Register imbalance is defined on page 15 of the data sheet of this product as the ratio of the average values of the difference between the even and odd pixel outputs, and the average output voltage of all effective pixels, when a uniform light is applied.

Based on actual results, it is unlikely that register imbalance is excessive, but it is a possibility that it is worsened by the state of the crosspoint of the shift register clock.

Q-1

What is the reset gate clock φR1 signal used for?

A-1

φR1 (reset pulse) is an indispensable pulse for the CCD's operation, and as its name indicates, it serves to reset the signal level, which changes due to the light for each pixel.
Therefore, if this pulse width becomes too short, reset failures occur, which may cause degradation in signal level, linearity, and resolution (MTF), etc.

Q-2

Since the pulse width of φR1 is only 12.5 ns, is it OK to move the rising edge previously?

A-2

No, it isn't. If the rising edge of φR1 is moved to the front, the reset term encroaches on the signal output term, which may make signal output impossible.
Thus expand the falling edge side to the 15 ns of the specification or longer.

Q-1

What kind of circuit is Automatic φR level adjuster?

A-1

Automatic φR level adjuster is a circuit that causes shifting the reset gate clock input (φR) to the appropriate level for resetting in CCD.

Q-1

There are an odd output and an even output. When only one of these outputs is used, is it OK not to input a clock, etc., to the shift register for the other output?

A-1

The uPD3739 divides one row of photocells into two CCD analog shift registers and outputs them.
When the clock for the unused output is not input, an electric charge constantly stored in each of the unused photocells.

At last, the electric charge starts leaking from the photocells and may have an adverse effect by leaking to adjacent pixels.
Thus even when using only one of the outputs, input all the signals as indicated in the data sheet.

Q-2

In this case, if an output is not used, doesn't the electric charge leak to that output?

A-2

As shown in the following figure, the output circuit performs output by converting the electric charge transferred with clocks φ1 and φ2 into a voltage.

Following its conversion into a voltage, the electric charge is reset by the reset gate clock, so the electric charge does not store.
Therefore, the output can be left open.

Q-1

I want to use about 1,500 pixels in order to raise the refresh rate, but is this possible?
Is light-sheilding a required condition for the unused area?

A-1

Since the detailed timing is unknown, a clear answer is not available, but inputting φTG before completing transfer of 5,000 pixels and reducing the time by the equivalent of one line is not recommended.

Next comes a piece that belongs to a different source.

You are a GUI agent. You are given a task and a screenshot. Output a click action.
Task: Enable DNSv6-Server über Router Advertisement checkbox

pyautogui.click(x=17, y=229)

This is because, in the case of such use, the output of the unused pixels and the output of the used 1,500 pixels get mixed.

Q-1

In the data sheet, Remark 2 under APPLICATION CIRCUIT EXAMPLE (Out of phase operation) says

"It is recommended that pins 6 (φ2L1) and 17 (φ1L2) each is separately driven a driver other than that of pins 10, 13 (φ11, φ12) and pins 9, 14 (φ21, φ22)"

Does this mean whether pins 17 and 6 should be driven with a different IC, or they can be driven with a different gate of the same IC?

A-1

This means that pins 17 and 6 should be driven with a different IC.

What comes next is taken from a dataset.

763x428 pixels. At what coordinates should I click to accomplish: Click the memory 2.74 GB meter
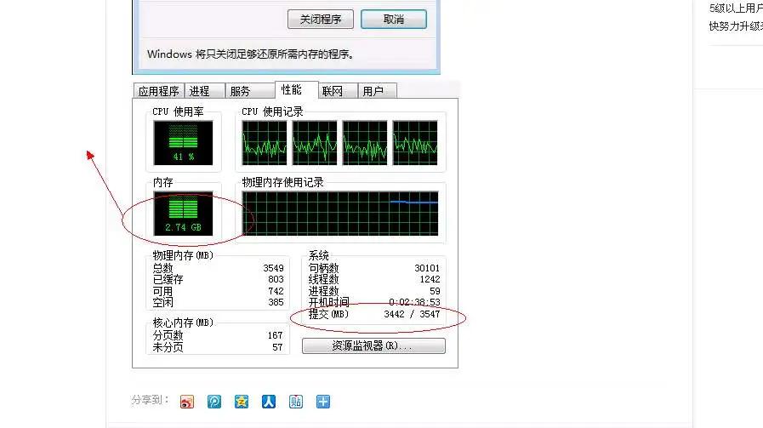coord(183,213)
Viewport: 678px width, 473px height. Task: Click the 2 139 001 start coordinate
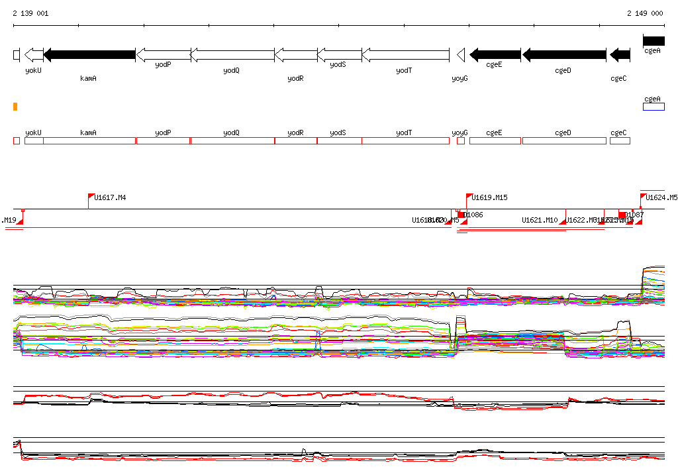30,13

Since the pins for shift register clocks 1, 2 (φ11, φ12, φ21, φ22) have a large input capacitance, which results in a large drive current, making the drivers for these pins and drivers for the last stage shift register clock (φ1L2, φ2L1) the same IC is not desirable because the last stage shift register clock, which determines the stable term of the CCD output, becomes influenced by the shift register clock.

Therefore, driving pins 17 and 6 with a different IC is recommended.
In Application Circuit Example, the inverter is enclosed in dashed lines, but consider that this representation is used for the sake of convenience to indicate the connection of the power supply and GND of the inverter.

Q-2

Does driving all the shift register clocks 1, 2, (φ11, φ12, φ21, φ22) with the drivers of the same package cause any problems?

A-2

There are no problems in particular as a CCD as long as the specifications are satisfied.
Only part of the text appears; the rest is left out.